*** Opening of Information supplied ***
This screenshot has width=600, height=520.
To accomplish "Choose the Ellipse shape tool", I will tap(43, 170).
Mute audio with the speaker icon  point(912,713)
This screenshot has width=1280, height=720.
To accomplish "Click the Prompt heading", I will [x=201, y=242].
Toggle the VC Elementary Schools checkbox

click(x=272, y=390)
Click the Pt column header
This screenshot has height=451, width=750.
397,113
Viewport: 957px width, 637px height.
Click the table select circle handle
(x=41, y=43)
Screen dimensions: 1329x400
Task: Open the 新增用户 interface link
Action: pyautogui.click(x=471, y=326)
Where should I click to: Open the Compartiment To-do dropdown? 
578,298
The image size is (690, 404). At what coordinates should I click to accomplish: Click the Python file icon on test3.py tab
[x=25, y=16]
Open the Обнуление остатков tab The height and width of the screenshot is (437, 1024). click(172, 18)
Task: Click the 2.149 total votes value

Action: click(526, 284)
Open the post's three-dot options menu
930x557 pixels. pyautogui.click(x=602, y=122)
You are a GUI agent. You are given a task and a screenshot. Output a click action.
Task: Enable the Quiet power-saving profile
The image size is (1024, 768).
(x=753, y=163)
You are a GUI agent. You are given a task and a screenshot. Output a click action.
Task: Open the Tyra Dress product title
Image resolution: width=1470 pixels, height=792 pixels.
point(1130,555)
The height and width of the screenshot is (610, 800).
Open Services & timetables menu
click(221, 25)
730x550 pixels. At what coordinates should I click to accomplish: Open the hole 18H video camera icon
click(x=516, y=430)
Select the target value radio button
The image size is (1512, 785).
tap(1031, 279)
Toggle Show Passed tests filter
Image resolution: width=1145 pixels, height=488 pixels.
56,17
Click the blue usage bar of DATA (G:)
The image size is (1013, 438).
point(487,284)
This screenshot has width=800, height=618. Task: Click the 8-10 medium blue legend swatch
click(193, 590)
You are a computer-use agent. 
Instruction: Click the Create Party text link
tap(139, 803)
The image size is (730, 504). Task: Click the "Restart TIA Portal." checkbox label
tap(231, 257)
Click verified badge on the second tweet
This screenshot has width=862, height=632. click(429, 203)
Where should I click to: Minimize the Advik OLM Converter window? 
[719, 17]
*** Close of Information supplied ***
Exercise –
All records above are to be returned exactly as given.

Answer to this task –
This screenshot has width=600, height=520.
To accomplish "Choose the Ellipse shape tool", I will tap(43, 170).
Mute audio with the speaker icon  point(912,713)
This screenshot has width=1280, height=720.
To accomplish "Click the Prompt heading", I will [x=201, y=242].
Toggle the VC Elementary Schools checkbox

click(x=272, y=390)
Click the Pt column header
This screenshot has height=451, width=750.
397,113
Viewport: 957px width, 637px height.
Click the table select circle handle
(x=41, y=43)
Screen dimensions: 1329x400
Task: Open the 新增用户 interface link
Action: pyautogui.click(x=471, y=326)
Where should I click to: Open the Compartiment To-do dropdown? 
578,298
The image size is (690, 404). At what coordinates should I click to accomplish: Click the Python file icon on test3.py tab
[x=25, y=16]
Open the Обнуление остатков tab The height and width of the screenshot is (437, 1024). click(172, 18)
Task: Click the 2.149 total votes value

Action: click(526, 284)
Open the post's three-dot options menu
930x557 pixels. pyautogui.click(x=602, y=122)
You are a GUI agent. You are given a task and a screenshot. Output a click action.
Task: Enable the Quiet power-saving profile
The image size is (1024, 768).
(x=753, y=163)
You are a GUI agent. You are given a task and a screenshot. Output a click action.
Task: Open the Tyra Dress product title
Image resolution: width=1470 pixels, height=792 pixels.
point(1130,555)
The height and width of the screenshot is (610, 800).
Open Services & timetables menu
click(221, 25)
730x550 pixels. At what coordinates should I click to accomplish: Open the hole 18H video camera icon
click(x=516, y=430)
Select the target value radio button
The image size is (1512, 785).
tap(1031, 279)
Toggle Show Passed tests filter
Image resolution: width=1145 pixels, height=488 pixels.
56,17
Click the blue usage bar of DATA (G:)
The image size is (1013, 438).
point(487,284)
This screenshot has width=800, height=618. Task: Click the 8-10 medium blue legend swatch
click(193, 590)
You are a computer-use agent. 
Instruction: Click the Create Party text link
tap(139, 803)
The image size is (730, 504). Task: Click the "Restart TIA Portal." checkbox label
tap(231, 257)
Click verified badge on the second tweet
This screenshot has width=862, height=632. click(429, 203)
Where should I click to: Minimize the Advik OLM Converter window? 
[719, 17]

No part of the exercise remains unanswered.